Natürlich sollte die Auswertung der erfolgten Mediaschaltungen nur ein erster Schritt sein – viele Media- und Werbeagenturen belassen es jedoch dabei. Die Werbung im kommenden Jahr wird dort geschaltet, wo bereits im Vorjahr Erfolge erzielt wurden, ergänzt um einzelne Ideen (“… könnte man nicht auch bei XY schalten, ich habe gehört”). Das ist zwar verständlich, aber alles andere als optimal. Beschränkt ein Unternehmen sich nur auf erprobte Werbeplätze, ist es zwar halbwegs auf der sicheren Seite (da erprobt), es verschenkt jedoch enorme Potenziale, um Bekanntheit, Aufmerksamkeit und Umsatz zu erhöhen. Stattdessen sollte jedes Unternehmen, insbesondere, wenn es budgetbewusst handelt oder auch nur einen kleinen Werbebudget hat, beide Wege beschreiten. Also die erfolgreichen Mediaschaltungen weiterführen, aber gleichzeitig neue Wege ausprobieren – und das insbesondere im rasant wachsenden Online-Markt.

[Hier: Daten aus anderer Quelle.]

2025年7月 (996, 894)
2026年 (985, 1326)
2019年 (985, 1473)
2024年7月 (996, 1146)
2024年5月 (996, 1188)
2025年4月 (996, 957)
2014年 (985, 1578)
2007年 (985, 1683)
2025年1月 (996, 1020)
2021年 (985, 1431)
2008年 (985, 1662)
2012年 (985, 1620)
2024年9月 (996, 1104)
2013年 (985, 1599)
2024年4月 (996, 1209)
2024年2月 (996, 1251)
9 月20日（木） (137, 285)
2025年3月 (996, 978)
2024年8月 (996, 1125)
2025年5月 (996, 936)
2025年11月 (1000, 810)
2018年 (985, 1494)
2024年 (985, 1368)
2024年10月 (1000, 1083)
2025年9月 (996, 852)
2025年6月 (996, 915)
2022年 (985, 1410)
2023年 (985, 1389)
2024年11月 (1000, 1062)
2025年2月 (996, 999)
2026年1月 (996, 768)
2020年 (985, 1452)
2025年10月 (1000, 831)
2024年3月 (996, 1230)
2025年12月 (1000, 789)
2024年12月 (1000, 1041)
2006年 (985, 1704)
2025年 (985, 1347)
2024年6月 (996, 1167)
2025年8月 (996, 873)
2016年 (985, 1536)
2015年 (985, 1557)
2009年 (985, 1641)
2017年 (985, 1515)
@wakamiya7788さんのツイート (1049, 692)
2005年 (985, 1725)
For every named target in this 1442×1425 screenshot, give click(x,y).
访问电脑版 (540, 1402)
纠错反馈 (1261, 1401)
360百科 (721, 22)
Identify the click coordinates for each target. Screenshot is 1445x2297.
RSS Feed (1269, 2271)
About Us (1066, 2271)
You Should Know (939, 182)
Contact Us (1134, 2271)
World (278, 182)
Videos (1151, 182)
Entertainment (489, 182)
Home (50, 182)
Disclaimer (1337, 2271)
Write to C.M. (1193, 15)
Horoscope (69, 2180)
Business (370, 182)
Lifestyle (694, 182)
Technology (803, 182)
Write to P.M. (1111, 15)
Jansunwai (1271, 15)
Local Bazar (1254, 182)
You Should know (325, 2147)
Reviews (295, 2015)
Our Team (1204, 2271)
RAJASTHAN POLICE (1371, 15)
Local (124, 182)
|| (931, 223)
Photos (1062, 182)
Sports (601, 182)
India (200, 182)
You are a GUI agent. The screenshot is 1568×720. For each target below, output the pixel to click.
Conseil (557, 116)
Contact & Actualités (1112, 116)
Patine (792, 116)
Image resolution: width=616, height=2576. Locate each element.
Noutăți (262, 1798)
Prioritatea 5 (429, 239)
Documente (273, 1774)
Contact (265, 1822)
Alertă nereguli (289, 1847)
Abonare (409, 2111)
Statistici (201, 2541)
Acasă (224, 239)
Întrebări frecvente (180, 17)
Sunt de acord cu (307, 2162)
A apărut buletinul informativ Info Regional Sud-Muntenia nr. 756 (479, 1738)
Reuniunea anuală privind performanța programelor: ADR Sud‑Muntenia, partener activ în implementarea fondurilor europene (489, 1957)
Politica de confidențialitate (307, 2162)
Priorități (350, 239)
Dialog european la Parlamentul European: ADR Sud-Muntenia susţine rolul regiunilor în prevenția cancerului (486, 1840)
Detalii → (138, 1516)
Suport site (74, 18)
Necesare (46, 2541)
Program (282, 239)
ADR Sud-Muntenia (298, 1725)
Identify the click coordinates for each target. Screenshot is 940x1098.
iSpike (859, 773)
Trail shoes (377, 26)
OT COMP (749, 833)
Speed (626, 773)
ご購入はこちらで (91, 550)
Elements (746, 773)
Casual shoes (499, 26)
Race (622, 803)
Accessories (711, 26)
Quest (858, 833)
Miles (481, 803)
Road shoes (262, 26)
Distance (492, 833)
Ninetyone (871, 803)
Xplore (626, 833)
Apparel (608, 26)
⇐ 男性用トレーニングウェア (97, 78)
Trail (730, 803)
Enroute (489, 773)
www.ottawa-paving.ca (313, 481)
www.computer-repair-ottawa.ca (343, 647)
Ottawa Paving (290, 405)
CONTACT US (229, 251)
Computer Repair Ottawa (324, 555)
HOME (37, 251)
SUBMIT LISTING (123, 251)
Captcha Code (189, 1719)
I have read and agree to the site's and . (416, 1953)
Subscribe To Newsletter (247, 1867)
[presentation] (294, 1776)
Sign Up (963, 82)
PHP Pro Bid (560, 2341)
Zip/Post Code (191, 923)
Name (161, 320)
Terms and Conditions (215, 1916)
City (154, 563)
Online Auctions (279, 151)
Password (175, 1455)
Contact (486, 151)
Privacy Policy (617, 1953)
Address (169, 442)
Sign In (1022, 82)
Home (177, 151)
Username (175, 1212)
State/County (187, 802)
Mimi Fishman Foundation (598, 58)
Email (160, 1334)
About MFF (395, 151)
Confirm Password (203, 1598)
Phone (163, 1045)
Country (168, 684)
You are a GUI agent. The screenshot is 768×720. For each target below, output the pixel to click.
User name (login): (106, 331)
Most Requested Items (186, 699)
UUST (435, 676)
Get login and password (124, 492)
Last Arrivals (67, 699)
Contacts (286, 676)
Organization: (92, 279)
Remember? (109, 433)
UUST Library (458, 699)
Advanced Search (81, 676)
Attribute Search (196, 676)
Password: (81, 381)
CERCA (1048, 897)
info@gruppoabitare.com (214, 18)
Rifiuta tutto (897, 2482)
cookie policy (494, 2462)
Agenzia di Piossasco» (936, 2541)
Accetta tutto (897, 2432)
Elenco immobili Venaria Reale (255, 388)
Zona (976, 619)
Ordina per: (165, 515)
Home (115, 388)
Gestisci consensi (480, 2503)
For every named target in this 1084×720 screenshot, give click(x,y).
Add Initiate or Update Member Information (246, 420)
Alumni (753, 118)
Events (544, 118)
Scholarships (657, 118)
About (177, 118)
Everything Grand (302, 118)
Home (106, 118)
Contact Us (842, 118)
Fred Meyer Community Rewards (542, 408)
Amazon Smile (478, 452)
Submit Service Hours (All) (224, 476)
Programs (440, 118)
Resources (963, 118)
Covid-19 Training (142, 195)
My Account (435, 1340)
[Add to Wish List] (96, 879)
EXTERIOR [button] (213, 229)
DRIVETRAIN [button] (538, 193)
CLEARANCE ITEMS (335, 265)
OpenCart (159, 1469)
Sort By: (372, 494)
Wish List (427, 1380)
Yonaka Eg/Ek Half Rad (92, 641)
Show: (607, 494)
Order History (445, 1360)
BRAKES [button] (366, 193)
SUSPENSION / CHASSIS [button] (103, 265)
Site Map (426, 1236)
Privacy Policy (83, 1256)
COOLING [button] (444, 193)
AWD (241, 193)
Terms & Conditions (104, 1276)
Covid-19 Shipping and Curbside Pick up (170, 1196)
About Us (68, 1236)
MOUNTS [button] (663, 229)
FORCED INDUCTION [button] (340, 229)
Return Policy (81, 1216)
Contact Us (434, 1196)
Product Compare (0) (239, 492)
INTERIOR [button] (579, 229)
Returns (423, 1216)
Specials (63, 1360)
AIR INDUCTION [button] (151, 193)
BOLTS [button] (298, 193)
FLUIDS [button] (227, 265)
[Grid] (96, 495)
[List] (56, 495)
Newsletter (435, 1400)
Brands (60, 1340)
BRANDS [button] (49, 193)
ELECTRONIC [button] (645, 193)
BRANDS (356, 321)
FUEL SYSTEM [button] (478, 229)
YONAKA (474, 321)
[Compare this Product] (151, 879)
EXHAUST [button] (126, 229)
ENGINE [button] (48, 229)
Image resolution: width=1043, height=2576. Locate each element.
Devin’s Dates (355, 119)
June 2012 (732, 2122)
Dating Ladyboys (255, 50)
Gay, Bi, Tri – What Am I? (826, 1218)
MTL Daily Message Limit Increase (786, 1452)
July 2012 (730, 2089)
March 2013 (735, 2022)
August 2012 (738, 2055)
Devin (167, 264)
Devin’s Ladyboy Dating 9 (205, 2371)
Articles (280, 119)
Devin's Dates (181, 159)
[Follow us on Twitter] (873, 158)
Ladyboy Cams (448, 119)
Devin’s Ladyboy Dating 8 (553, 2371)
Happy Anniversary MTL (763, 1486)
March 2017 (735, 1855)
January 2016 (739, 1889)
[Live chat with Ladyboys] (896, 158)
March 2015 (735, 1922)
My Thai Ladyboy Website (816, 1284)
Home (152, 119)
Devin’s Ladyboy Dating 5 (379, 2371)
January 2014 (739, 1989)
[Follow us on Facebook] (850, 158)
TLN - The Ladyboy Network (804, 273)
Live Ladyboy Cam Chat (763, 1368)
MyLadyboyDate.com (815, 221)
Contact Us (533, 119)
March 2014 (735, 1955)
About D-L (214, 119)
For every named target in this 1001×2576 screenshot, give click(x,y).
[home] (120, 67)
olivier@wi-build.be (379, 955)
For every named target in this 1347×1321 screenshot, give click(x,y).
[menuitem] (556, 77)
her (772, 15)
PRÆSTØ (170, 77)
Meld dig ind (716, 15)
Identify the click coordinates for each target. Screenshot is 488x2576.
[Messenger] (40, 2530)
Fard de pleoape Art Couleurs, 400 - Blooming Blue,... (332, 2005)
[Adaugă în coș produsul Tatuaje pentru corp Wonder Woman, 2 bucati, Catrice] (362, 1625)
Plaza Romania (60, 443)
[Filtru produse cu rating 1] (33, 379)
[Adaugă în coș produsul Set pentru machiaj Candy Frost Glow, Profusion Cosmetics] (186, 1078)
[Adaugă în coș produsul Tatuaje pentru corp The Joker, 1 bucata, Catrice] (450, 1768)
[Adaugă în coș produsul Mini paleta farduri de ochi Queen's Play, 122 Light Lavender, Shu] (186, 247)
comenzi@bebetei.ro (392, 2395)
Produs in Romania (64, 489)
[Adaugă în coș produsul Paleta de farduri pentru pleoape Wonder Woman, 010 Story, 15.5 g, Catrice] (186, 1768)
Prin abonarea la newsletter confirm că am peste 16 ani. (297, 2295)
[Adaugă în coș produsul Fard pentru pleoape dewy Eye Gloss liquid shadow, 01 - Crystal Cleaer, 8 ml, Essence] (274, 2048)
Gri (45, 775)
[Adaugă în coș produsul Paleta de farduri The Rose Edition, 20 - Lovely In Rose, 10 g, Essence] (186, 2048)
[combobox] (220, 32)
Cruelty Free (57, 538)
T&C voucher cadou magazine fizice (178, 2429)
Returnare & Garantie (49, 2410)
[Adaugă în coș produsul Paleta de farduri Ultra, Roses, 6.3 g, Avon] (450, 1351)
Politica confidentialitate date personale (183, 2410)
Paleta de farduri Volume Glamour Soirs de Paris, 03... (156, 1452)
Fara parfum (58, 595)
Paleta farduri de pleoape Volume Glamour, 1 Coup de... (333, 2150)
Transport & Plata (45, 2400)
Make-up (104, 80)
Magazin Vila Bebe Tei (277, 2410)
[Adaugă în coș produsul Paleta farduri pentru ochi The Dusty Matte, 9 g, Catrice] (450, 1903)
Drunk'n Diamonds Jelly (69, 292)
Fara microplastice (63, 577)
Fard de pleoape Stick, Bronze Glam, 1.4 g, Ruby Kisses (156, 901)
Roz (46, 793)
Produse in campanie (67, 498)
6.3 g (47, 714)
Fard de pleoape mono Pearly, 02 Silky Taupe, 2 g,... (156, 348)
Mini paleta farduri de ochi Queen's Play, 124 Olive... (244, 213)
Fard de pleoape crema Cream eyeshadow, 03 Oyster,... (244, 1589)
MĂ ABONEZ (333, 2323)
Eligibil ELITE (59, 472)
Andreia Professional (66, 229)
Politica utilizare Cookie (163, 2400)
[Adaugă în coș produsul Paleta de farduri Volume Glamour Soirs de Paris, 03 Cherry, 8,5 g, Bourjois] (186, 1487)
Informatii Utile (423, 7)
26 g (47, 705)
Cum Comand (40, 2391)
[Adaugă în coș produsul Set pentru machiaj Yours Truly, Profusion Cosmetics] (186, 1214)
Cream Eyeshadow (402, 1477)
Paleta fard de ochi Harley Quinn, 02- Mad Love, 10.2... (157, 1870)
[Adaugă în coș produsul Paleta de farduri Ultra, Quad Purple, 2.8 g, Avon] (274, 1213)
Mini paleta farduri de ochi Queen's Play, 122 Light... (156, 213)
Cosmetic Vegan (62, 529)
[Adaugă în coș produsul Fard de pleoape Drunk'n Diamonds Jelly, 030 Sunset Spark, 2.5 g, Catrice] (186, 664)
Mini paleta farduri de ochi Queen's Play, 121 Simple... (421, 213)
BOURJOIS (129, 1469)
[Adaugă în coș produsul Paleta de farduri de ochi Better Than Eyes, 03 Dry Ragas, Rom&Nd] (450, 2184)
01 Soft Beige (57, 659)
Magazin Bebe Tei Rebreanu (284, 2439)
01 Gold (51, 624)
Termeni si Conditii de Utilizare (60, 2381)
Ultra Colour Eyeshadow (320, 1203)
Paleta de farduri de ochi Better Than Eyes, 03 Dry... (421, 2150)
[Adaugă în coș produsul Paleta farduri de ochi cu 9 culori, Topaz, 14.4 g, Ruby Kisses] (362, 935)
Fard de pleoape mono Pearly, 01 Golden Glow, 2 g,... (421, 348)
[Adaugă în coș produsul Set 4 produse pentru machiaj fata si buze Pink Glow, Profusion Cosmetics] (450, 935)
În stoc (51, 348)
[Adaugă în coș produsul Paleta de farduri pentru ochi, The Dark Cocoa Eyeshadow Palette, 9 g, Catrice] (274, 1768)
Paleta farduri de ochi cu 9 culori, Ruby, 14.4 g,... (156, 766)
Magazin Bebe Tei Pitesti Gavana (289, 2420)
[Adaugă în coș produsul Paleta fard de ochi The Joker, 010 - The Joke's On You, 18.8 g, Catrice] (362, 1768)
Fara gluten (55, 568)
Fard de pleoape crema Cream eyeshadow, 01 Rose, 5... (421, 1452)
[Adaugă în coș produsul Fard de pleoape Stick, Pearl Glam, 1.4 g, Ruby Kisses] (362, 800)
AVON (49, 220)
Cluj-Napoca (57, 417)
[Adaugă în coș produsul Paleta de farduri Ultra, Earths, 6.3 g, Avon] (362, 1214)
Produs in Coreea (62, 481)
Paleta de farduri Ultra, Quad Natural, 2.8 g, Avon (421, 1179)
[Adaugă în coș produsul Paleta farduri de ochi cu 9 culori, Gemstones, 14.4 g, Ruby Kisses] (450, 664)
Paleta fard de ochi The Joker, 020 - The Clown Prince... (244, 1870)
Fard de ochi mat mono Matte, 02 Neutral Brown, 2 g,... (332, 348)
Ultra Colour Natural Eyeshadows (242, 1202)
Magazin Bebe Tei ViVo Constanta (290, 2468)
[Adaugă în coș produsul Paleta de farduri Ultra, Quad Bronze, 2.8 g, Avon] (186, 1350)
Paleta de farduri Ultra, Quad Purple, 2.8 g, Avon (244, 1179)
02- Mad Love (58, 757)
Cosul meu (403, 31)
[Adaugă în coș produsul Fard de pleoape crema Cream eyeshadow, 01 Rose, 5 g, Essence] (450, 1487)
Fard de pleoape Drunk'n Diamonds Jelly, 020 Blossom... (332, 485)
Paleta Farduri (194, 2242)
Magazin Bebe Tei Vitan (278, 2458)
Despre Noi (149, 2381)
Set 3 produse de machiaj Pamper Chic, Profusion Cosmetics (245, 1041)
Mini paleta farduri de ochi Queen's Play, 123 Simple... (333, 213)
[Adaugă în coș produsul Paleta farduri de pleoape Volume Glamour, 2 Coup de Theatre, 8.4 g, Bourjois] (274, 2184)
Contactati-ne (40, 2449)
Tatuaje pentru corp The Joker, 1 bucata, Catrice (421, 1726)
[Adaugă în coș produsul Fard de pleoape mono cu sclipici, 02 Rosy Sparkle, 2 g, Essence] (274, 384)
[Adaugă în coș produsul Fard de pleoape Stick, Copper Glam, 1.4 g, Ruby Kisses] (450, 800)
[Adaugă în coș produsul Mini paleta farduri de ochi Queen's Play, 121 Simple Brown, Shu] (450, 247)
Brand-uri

Print ist immer noch die Basis

Mediadaten Fachzeitschriften für B2B PR

Mediadaten Fachzeitschriften für B2B PR

Abgesänge auf die klassischen Printmedien (“totes Holz”) gibt es viele, de facto spielen jedoch insbesondere die Fachmedien im B2B-Bereich noch immer eine große Rolle. Unternehmen, die eine spitze Zielgruppe ansprechen wollen, kommen um die Fachblätter trotz veränderter Mediennutzung nicht herum, das Wälzen der Mediadaten samt TKP-Auswertung gehört auch 2015/2016 zum täglichen Geschäft. Und sei es nur, um durch vereinzelte Schaltungen den Kontakt zum Verlag nicht abbrechen zu lassen.

Das bedeutet aber nicht, dass Unternehmen im Print-Bereich einfach da weitermachen können, wo sie aufgehört haben. Die veränderte Mediennutzung hinterlässt schließlich auch bei den einzelnen Fachblättern ihre Spuren, einzelne Medien haben mit einem starken Rückgang der Leserzahlen zu kämpfen, der in der Mediaplanung natürlich berücksichtigt werden muss – Zeitschriften, die vor wenigen Jahren noch als “Platzhirsch” galten, sind heute unter ferner liefen. Eine genaue Kenntnis der Medienlandschaft ist hier natürlich hilfreich, ein Problem, das insbesondere kleine Unternehmen im Gegensatz zu den Agenturen nur schwer lösen können.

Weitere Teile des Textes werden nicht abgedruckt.